La jeune maman est interprétée par Lee Je-Eun, actrice peu connue hors de son pays mais surtout connue sous le pseudo IU (signifiant "I and You" qui veut dire que l'on peut s'unir par la musique) chanteuse star de K-Pop. Les deux hommes (et donc les deux acteurs avec lesquels Kore-Eda souhaitait travaillé) sont incarnés par Gang Dong-Won vu entre autre dans "Duelist" (2005) de Lee Myeong-Se, "Woochi, le Magicien des Temps Modernes" (2009) de Choi Dong-Hoon, "Illang : la Brigade des Joups" (2018) de Kim Jee-Woon ou "Peninsula" (2020) de Yeon Sang-Ho, puis la star Song Kang-Ho vu notamment dans "The Age of Shadows" (2016) de Kim Jee-Woon ou "The King's Letters" (2019) de Jo Cheol-Hyeon, et retrouve après "Sympathy for Mr. Vengeance" (2002) de Park Chan-Wook et "The Host" (2006) de Bong Joon-Ho sa partenaire Bae Doona vue dans "Cloud Atlas" (2012) et "Jupiter : le Destin de l'Univers" (2015) tous deux des Wachowski, "A Girl at my Door" (2014) de July Jung ou encore "Tunnel" (2016) de Kim Seong-Hoon. N'oublions pas Lee Joo-Young vue dans "Jane" (2016) de Cho Hyun-Hoon, "Believer" (2018) de Lee Hae-Yeong ou "Baseball Girl" (2019) de Choi Yun-Tae... Notons que le Directeur Photo n'est autre que Hong Kyung-Pyo, un des meilleurs coréens dans le domaine ayant notamment travaillé pour le réalisateur Bong Joon-Ho notamment sur "Snowpiercer" (2013) et "Parasite" (2019) retrouvant ainsi l'acteur Song Kang-Ho... Comme souvent chez Kore-Eda, la famille est au dentre du récit, la famille dans le sens le plus large possible et pose ainsi des questions aussi universelles que complexes comme qu'est-ce qu'une famille aujourd'hui ?! Qu'est-ce qu'être un père ou une mère ?! Les liens du sang, les procédures compliquées de l'adoption, la filiation... etc... Le film reprend en fait les sujets déjà vu comme par exemple il y a un siècle dans "The Kid" (1921) de Charles Chaplin, mais le duplique via un panel d'individus et de personnalités contemporains et correspondants à nos sociétés du 21ème siècle.

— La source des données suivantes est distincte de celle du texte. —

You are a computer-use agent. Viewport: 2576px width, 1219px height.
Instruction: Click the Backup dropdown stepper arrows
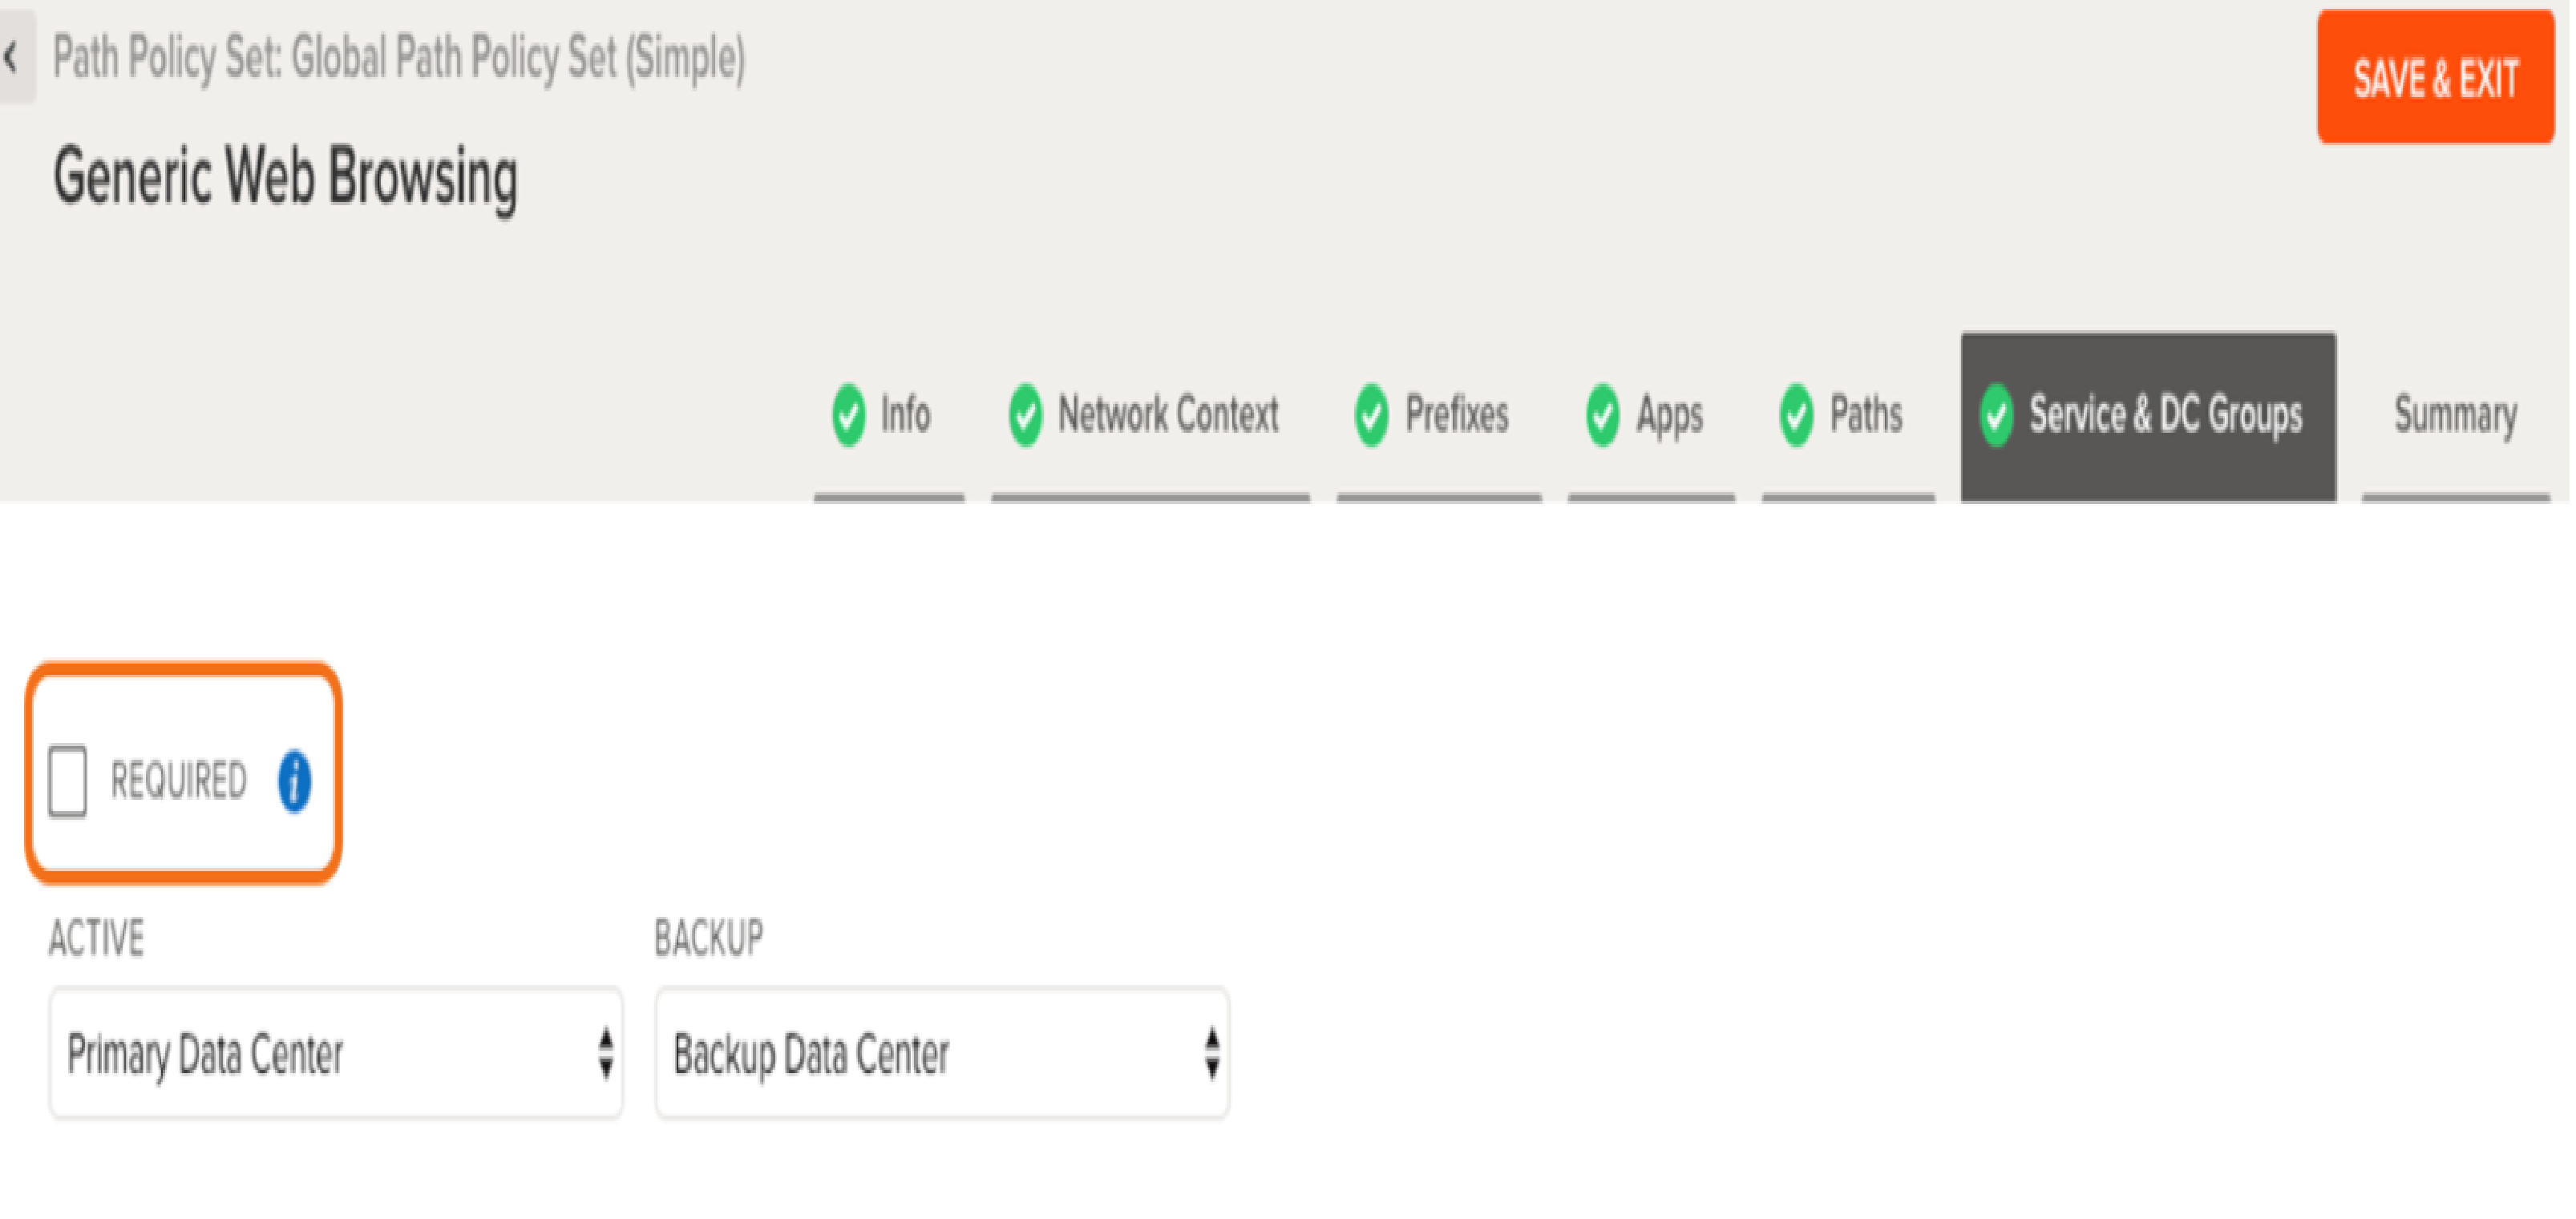tap(1211, 1054)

Une jeune femme au passé et au passif qu'on devine difficile abandonne un bébé auprès d'un "Baby Box", deux hommes le kidnappent parce qu'il pense qu'il vaut mieux faciliter une adoption plutôt que de connaître le système des orphelinats, deux fliquettes aux opinions différentes luttent contre ce marché noir et cette traite humaine, et des couples très différents à la recherche d'un bébé pour des raisons tout aussi différentes, un ensemble des gens qui forment un miroir de notre société et qui posent des tonnes de questions sans pour autant apporter de réponses faciles. Le réalisateur apporte toute sa finesse, sa tendresse, sa subtilité à cette histoire touchante mais qui pêche un peu par un scénario peu plausible et une émotion pas toujours palpable. D'abord on ne comprend pas pourquoi la police n'interpelle pas les deux kidnappeurs, le flagrant délit est d'emblée effective puisque le bébé ne leur appartient pas (?!), sans compter le petit qui les accompagne, pire pourquoi attendre pour la maman ?! Invraisemblable. Ensuite, le film reste touchant par le lien qui se crée autour du bébé mais sinon il manque trop d'interaction entre les membres du petit groupe avec peu de jeu de regards, peu de gestes  juste logiques au fil du temps, jusqu'à cette ellipse finale un peu facile surtout en ce qui concerne la fliquette. Pourtant, il était peut-être question d'être moins léger, en effet si le titre en V.F. sonne comme un espoir, le titre en V.O. "Broker" est moins heureux et sonne plus pragmatique signifiant "Courtier". En résumé un road movie auquel il manque la folie d'un "Little Miss Sunshine" (2006) de Jonathan Dayton et Valerie Faris, la dimension socialo-gag d'un Chaplin, mais le cinéaste japonais construit un récit dense et pertinent qui ne peut que faire écho à tous, avec une mise en scène élégante qui permet de passer un bon moment et une pincée d'optimisme qui est toujours bon à prendre.